Williams hits the acoustic guitar in that percussive, polyrhythmic slap-tappy way: post-Michael Hedges, pre-Kaki King. And he’s damn good at it. Over the top of his largely self-sufficient guitar grooving, he slathers his good-natured vocal persona in ways not lacking in wit and heart.
Never write off music because of genre associations and biases, and do not write off the agreeable and talented Keller Williams. Whatever your reaction to patchouli and trustafarian libertarian hedonism, please take a breath and check it. It’s not Keller’s fault. Maybe it’s yours.

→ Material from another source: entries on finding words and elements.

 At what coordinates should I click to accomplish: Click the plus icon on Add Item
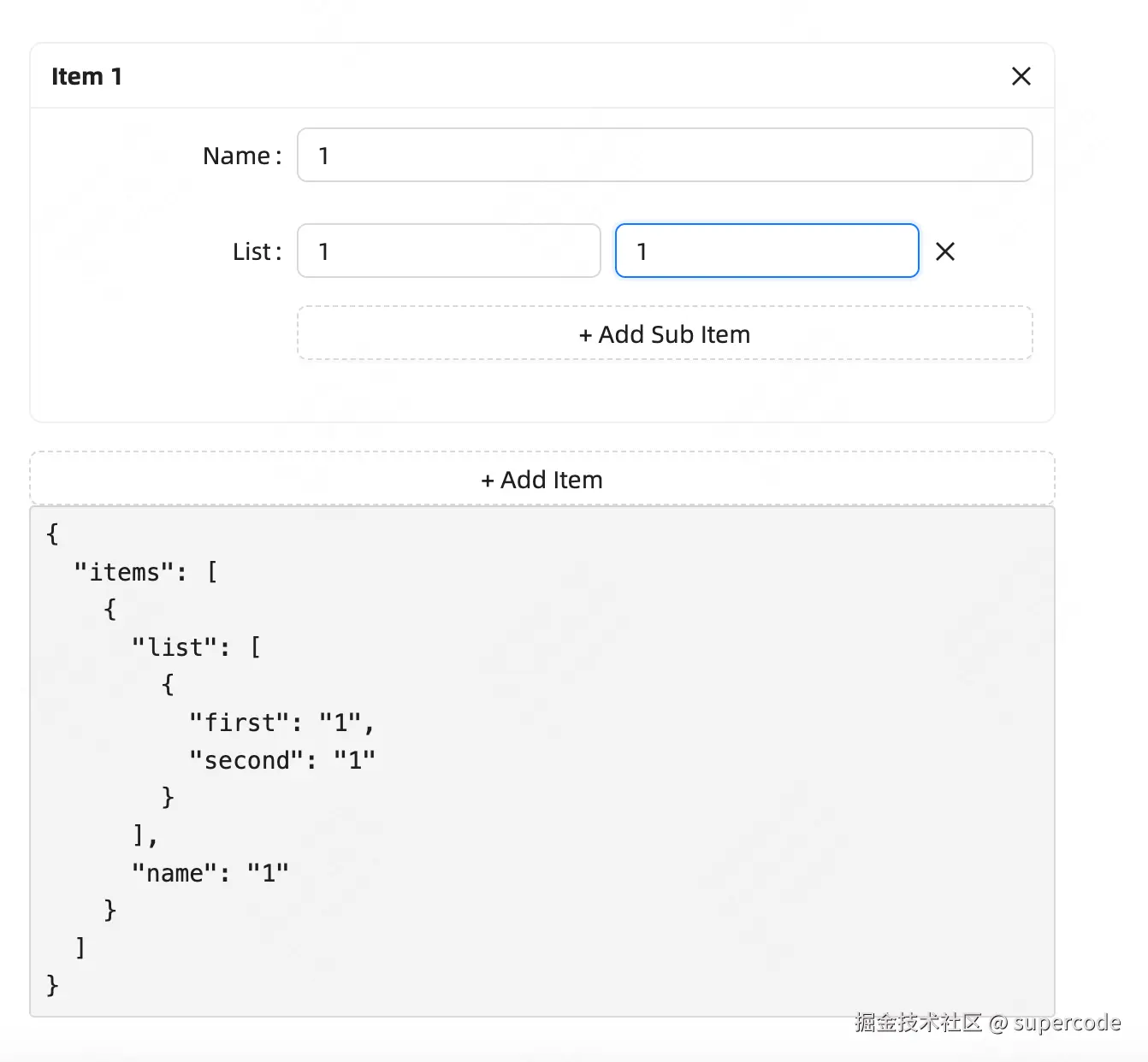click(488, 481)
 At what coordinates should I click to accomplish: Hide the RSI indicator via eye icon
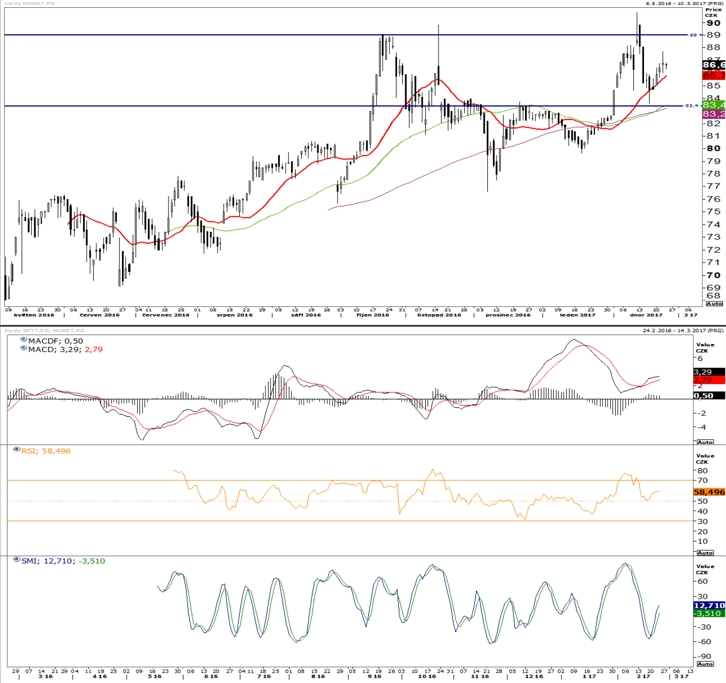[x=17, y=450]
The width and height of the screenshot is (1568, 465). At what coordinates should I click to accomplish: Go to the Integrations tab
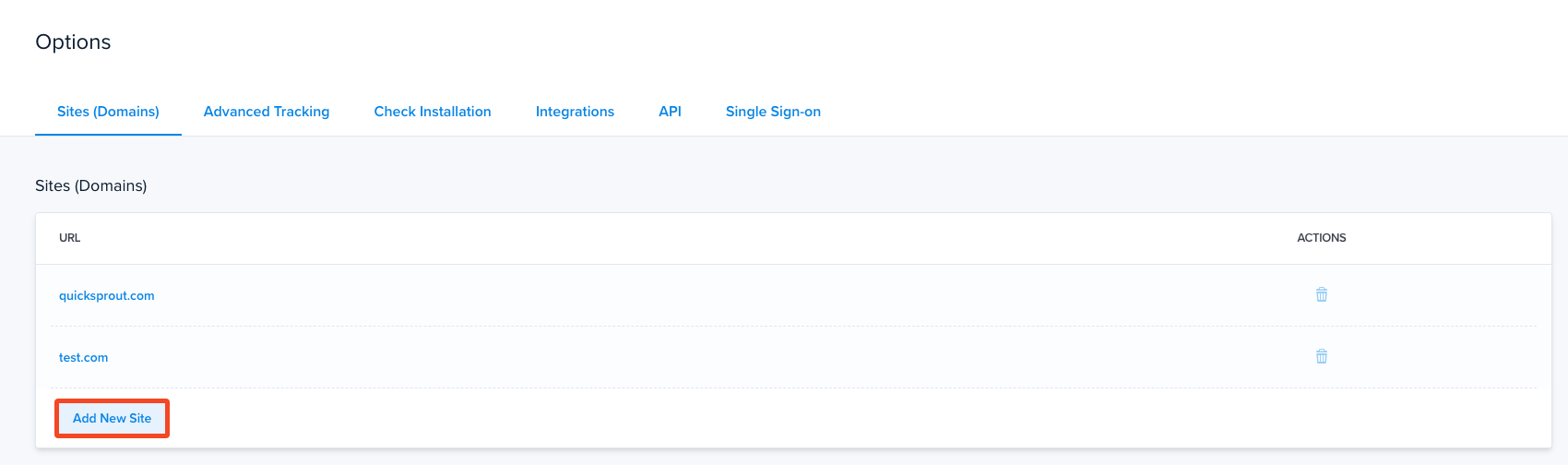[575, 112]
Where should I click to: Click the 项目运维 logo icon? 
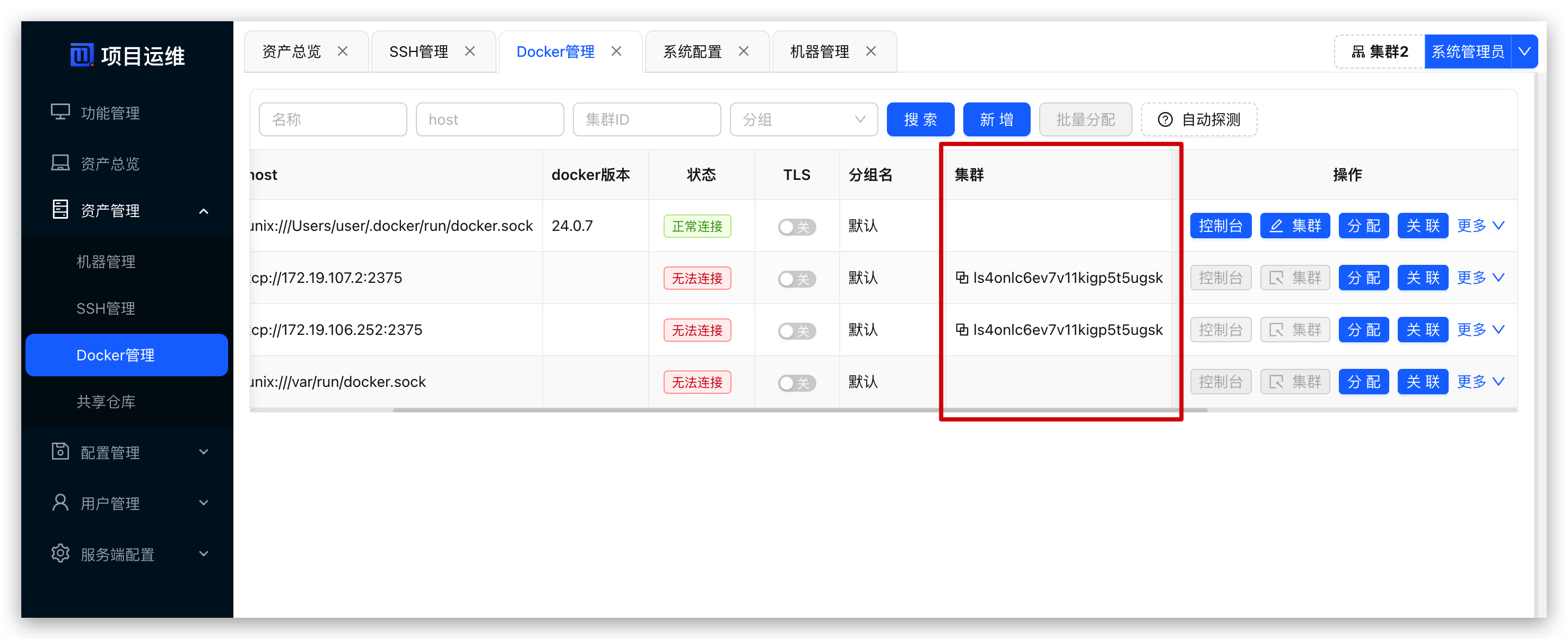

Now, as fundamentally likable and lively as it is, Williams’ work – especially his early work – in some ways epitomizes jam’s gross misappropriation of funk. One hears in the core reactor of even his most sophisticated guitar parts the gospel of hippie funk as delivered and received in a million suburban garages, including my own. Grab your ninth chord and strum with me now: cha chinka cha, ch’ cha-cha-cha.
And yes, that pattern is to be found on occasion in James Brown and P-Funk. But jam funk runs afoul when all the players in the band go in for the full funkgasm on their own instruments, missing the point that funk is an ensemble act, a complex, integrated groove machine, and that the spaces between are more important than the notes themselves. Perhaps it is time to stop calling it funk, removing it from that lineage, and just let it be what it is: jam groove, beloved by many, loathed by many and unmistakable in its musical earmarks. (And one cannot overstate the invigorating influence that Medeski, Martin and Wood have had on the jam funk scene; it really has gotten funkier since jam stole MMW and half of Scofield from jazz.)
It’s a good thing, a redemptive thing, that Williams, like so many of his jam stage peers, has a taste for old-school psychedelic rock and – especially – bluegrass. Thank Jerry for both of those. Pick, Williams’ 2012 blues ‘n’ grass collaboration with the Travelin’ McCourys, is a high-spirited, live-feel affair in which Williams’ trademark guitar slapistry and clever verbal meandering find purchase in some deep, true and heartfelt roots grooving.